[Opening Supplied entries section]
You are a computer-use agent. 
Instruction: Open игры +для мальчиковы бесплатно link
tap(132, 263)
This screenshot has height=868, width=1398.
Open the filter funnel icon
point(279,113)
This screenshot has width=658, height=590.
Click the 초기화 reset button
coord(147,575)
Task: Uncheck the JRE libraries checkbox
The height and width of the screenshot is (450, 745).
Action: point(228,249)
[Closing Supplied entries section]
[Opening Supplied entries section]
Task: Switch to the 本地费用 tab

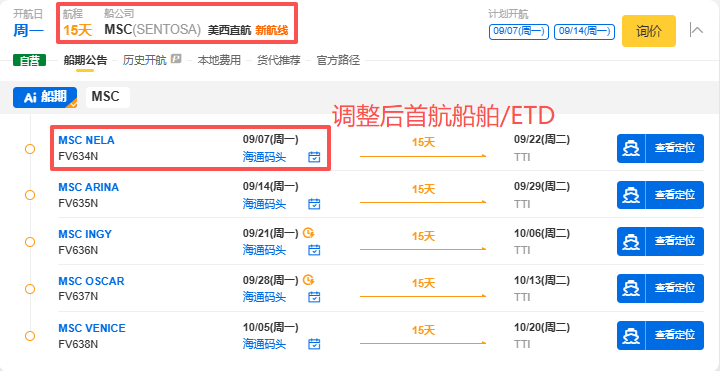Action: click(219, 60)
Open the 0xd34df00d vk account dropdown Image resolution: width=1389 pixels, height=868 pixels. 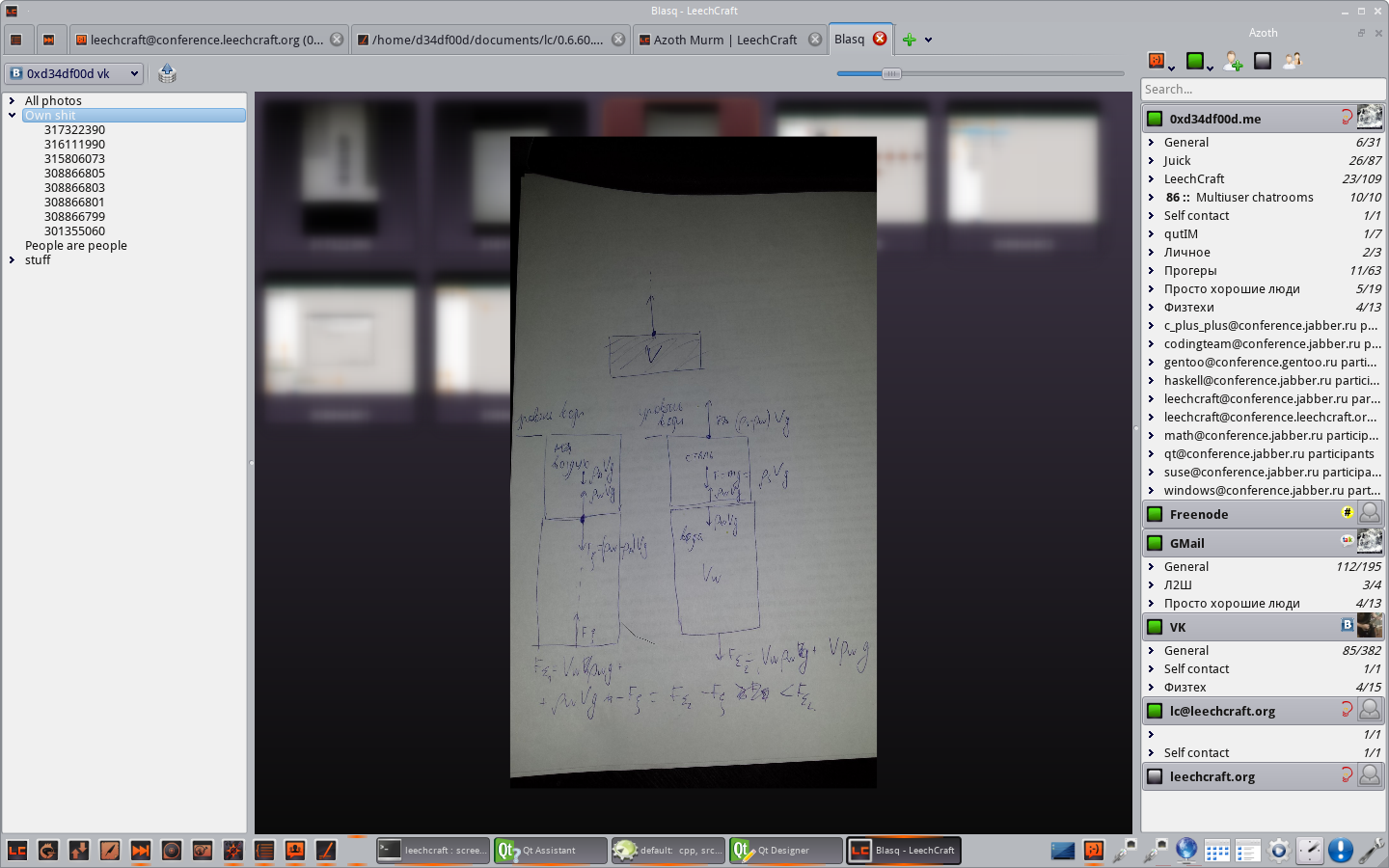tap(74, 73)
[Closing Supplied entries section]
[Opening Supplied entries section]
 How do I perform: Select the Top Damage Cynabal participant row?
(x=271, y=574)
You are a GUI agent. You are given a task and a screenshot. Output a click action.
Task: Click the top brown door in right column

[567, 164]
[Closing Supplied entries section]
**What to produce**:
Make a copy of each line in the records above that has the word "agent".

**Result**:
You are a computer-use agent. 
You are a GUI agent. You are given a task and a screenshot. Output a click action.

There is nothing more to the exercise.